今回はサーベルタイガーを探すため、山にある森を探索しなければならない。
シュンは【悪路走破】があるから楽に歩けるが、そうではないビビは茂みにひっかかりながらシュンに文句をつける。
「おいシュン。普通は獣道を通るだろう。なんで茂みのある方へわざわざ行くんだ」
「すまない。俺は【悪路走破】があるから気にならなかった」
「はあ? お前はスレイプニルか何かか? そんなスキル、人間が取得できるわけないだろう」
「そうなのか……」
「まさか本当に習得しているのか? まったくおかしな奴だな」
ビビに怪しまれてしまったが、思えばSUV関連のスキルはそもそも自動車のスキルだ。
人間が持っているのはおかしいスキルばかりなのかもしれないとシュンは思った。
……今度からSUV関連のスキルは隠していこう。
今更だった。
歩くこと2時間ほど。
遭遇する雑魚を蹴散らしながら、サーベルタイガーを探す。
遂にシュンの【全周視界】が、サーベルタイガーを探し当てた。
「いた」
「え、どこだい」
「あっちだ」
シュンはまたも茂みをかき分けて走り出した。
完全にビビを置き去りにすることになったが、せっかく見つけたサーベルタイガーに逃げられては元も子もない。
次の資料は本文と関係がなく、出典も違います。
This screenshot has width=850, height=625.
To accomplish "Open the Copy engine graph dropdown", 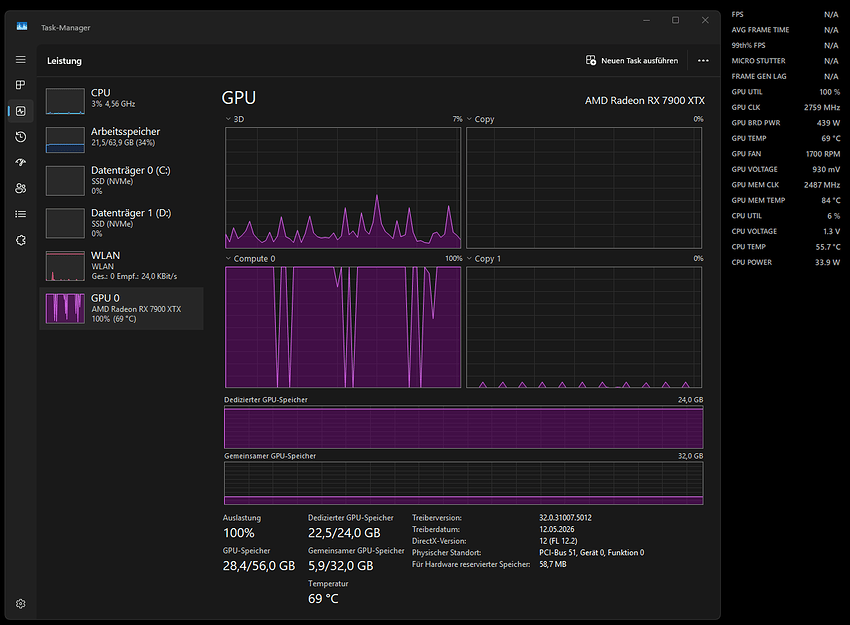I will click(x=480, y=119).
サーベルタイガーはものすごい勢いで近づく人間にひと吠えして威嚇しつつ、シュンに踊りかかってきた。
それをカウンターで殴り飛ばして、サーベルタイガーは即死した。
時速100キロで突進したシュンの鋼鉄パンチは虎さえも一撃で倒してのけたのだ。
シュンは討伐部位かつ換金部位の2本の巨大な牙を抜き取り、毛皮を剥ぎ取りにかかった。
毛皮には刃物の傷もない上物としてやはり高額で売れると判断したのだ。
グレイリンクスのときと同じことになると、シュンは予想していた。
剥ぎ取りを行っている最中に、茂みを突破してきたビビがようやく合流してきた。
「まったく。あっという間に視界から消えたから追うのに苦労したよ」
「でも俺が通った後は茂みも崩れていただろう?」
「限度ってもんがあるよ。……ってもう解体しているのかい? 本当にひとりで倒しちまったんだねえ」
「まあね」
一撃だった、とまでは言えないシュンだった。